La gauche française, déjà à la dérive, s’enfonce un peu plus dans ses contradictions. François Ruffin, autrefois pressenti comme un espoir, a commis l’irréparable : il a osé soulever le **tabou de l’immigration** liée au travail. Ses propos, taxant l’immigration de main-d’œuvre de menace pour les acquis sociaux, ont provoqué un véritable tollé. L’homme qui semblait promis à un destin national est désormais un paria, ostracisé par son propre camp.
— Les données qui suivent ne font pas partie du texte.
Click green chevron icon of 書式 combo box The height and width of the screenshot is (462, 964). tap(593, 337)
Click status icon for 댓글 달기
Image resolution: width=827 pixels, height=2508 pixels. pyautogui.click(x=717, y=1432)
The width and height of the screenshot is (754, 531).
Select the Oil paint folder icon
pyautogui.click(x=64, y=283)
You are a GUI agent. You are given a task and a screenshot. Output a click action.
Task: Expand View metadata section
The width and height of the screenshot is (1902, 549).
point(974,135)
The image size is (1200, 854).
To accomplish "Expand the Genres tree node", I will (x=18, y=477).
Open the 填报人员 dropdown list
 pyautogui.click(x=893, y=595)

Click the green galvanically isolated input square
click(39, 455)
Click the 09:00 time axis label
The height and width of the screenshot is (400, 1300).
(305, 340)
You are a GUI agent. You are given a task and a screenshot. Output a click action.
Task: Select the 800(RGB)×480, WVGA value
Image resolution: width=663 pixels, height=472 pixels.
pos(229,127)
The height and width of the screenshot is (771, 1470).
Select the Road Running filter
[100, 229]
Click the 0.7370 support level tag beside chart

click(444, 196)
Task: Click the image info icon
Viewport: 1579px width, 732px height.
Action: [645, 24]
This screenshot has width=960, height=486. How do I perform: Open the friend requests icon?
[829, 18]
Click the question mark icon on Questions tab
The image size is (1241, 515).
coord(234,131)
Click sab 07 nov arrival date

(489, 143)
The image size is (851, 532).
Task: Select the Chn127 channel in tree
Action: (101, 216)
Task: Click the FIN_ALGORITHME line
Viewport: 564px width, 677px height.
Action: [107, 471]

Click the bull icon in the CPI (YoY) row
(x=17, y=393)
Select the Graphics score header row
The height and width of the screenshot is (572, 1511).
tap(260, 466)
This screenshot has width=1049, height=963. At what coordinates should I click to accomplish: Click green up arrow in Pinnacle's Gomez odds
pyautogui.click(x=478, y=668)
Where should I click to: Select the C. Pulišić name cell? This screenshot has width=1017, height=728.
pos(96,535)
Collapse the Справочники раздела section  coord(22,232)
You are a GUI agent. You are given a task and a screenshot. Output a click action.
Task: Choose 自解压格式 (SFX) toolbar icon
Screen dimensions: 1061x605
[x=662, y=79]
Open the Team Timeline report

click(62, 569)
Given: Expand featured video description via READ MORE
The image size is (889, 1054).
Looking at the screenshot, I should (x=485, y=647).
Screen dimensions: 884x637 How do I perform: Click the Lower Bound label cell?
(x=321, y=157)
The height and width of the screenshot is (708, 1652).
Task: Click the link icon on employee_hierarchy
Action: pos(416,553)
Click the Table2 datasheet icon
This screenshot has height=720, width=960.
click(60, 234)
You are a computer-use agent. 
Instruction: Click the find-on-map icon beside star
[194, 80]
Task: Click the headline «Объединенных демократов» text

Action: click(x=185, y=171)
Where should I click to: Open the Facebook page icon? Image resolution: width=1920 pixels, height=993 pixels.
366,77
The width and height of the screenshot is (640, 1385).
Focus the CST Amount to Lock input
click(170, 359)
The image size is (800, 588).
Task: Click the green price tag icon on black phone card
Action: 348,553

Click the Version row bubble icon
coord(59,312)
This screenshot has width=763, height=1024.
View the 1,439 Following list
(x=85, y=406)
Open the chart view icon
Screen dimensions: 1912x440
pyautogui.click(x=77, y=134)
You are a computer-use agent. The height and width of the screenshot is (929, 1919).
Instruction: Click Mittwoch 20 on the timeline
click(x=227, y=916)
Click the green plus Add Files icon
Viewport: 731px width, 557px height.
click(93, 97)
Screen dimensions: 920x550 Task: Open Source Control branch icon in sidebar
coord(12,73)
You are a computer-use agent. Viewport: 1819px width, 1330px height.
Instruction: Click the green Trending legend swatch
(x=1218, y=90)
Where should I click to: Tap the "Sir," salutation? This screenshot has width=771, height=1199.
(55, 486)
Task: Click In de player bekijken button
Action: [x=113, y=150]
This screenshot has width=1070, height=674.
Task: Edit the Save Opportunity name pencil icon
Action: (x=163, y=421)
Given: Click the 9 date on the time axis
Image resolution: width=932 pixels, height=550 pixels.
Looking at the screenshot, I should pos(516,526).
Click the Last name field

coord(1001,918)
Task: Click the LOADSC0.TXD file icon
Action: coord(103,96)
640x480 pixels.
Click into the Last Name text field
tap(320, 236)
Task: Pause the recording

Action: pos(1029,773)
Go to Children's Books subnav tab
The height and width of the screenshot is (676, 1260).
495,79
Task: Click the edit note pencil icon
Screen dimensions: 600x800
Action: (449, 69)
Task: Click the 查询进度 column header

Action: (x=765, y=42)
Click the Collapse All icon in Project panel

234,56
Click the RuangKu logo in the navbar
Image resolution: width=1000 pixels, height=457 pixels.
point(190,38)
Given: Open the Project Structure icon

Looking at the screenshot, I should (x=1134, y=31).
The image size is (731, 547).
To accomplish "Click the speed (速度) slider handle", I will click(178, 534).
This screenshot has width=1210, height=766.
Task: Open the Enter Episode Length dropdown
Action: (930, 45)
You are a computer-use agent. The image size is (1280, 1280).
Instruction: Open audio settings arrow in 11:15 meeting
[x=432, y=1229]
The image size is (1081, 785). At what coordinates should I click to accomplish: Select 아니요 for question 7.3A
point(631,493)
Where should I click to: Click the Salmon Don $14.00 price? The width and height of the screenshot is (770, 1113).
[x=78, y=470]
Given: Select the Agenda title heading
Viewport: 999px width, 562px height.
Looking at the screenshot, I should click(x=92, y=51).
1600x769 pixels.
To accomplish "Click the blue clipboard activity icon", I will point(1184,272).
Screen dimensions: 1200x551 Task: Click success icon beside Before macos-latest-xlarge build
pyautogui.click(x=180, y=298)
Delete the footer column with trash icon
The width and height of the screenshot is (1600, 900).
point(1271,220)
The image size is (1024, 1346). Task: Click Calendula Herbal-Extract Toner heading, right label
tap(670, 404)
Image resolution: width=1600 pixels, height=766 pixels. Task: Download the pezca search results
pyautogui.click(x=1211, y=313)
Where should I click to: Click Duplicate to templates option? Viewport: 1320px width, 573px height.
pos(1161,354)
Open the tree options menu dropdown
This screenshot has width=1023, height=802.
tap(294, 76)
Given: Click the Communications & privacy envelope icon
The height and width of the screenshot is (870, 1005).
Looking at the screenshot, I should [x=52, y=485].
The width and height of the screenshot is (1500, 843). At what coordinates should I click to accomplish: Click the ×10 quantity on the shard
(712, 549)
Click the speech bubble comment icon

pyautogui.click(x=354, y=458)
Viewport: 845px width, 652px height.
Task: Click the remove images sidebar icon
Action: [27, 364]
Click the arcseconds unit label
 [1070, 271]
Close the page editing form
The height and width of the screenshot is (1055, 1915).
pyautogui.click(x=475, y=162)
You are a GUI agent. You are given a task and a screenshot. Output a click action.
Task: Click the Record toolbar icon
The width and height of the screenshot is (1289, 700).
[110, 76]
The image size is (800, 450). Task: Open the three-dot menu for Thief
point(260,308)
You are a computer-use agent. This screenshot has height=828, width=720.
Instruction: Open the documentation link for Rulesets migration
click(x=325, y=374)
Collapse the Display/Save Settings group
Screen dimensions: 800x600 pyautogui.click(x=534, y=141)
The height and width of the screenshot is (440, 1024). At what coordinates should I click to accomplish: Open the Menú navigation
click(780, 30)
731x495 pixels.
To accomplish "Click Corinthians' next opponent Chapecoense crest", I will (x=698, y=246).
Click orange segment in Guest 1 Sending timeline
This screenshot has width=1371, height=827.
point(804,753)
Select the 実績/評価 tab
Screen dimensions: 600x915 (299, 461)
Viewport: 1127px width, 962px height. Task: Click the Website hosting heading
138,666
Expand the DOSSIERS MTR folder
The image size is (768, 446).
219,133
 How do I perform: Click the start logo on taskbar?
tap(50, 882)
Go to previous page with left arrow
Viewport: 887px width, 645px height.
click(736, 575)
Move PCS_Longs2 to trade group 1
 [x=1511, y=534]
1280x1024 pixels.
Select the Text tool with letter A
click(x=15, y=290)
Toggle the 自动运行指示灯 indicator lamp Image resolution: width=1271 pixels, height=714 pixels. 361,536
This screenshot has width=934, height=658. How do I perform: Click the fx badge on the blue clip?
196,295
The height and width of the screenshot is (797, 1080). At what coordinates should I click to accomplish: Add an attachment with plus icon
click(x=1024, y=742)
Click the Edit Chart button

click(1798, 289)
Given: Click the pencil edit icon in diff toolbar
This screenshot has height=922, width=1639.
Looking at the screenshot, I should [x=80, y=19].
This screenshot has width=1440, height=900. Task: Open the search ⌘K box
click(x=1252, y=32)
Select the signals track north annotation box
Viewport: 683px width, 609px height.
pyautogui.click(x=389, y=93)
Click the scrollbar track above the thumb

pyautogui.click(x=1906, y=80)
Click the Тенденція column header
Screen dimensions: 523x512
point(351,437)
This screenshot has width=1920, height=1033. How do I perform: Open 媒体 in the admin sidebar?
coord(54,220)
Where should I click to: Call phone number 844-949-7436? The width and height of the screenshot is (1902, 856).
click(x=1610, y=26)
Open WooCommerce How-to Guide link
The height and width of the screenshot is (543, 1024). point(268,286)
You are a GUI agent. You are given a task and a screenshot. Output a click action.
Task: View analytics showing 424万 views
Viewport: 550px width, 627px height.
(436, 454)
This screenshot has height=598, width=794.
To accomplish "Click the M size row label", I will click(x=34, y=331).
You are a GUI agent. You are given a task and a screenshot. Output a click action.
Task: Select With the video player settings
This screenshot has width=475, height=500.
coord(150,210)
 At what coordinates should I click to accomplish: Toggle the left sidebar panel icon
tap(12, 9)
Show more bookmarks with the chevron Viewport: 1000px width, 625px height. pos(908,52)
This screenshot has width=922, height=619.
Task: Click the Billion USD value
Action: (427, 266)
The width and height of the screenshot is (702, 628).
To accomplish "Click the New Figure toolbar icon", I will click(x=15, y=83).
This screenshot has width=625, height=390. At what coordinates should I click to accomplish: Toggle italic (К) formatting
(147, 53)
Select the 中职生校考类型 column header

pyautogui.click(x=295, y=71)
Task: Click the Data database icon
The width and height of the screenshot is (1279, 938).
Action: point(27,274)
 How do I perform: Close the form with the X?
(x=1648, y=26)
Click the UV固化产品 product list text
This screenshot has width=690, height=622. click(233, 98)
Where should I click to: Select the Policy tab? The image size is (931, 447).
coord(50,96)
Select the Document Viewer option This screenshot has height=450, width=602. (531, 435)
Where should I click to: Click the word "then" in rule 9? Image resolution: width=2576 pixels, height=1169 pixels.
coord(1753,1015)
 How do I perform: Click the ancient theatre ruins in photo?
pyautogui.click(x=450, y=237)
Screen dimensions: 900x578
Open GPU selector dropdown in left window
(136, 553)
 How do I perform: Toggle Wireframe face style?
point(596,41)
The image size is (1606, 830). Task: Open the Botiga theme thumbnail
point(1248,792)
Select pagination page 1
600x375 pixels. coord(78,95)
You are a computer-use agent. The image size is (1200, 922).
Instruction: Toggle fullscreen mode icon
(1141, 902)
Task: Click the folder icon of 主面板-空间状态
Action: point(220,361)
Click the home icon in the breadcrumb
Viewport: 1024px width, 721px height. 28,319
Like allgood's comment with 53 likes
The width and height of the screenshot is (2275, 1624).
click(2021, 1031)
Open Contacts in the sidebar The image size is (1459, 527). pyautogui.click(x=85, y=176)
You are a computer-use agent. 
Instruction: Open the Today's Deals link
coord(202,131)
Son constat ? L’accueil massif de travailleurs étrangers risquerait de reproduire les erreurs passées, notamment dans l’industrie, en tirant les salaires vers le bas. Une analyse, aussi pragmatique soit-elle, jugée **hérétique** par une gauche incapable de débattre sereinement de ce sujet brûlant. Ce positionnement a non seulement dynamité ses ambitions présidentielles mais a aussi révélé les profondes fissures idéologiques qui minent le bloc de gauche.
Les réactions indignées de ses « partenaires » et rivaux n’ont pas tardé, isolant Ruffin et le désignant comme le nouveau Judas de la scène politique. Un cadre socialiste a même fustigé une « balle dans le pied », incompatible avec la ligne politique attendue. Ce n’est plus un débat, c’est une **purge idéologique**. Le rappel des mots de Jean Jaurès, autrefois visionnaire sur la protection de la main-d’œuvre contre la « misère internationale », résonne aujourd’hui comme une provocation, soulignant l’incapacité de la gauche actuelle à se confronter à son héritage et aux réalités économiques et sociales.
Ainsi, la gauche française démontre une fois de plus son incapacité à aborder des questions fondamentales sans se déchirer. L’immobilisme idéologique et la peur de la controverse l’empêchent de proposer des solutions concrètes et adaptées aux enjeux contemporains. L’affaire Ruffin n’est pas qu’un simple incident, elle est le symptôme d’une **gauche en crise profonde**, prisonnière de ses dogmes et incapable de toute réflexion audacieuse face à des défis sociétaux complexes. Une débâcle annoncée.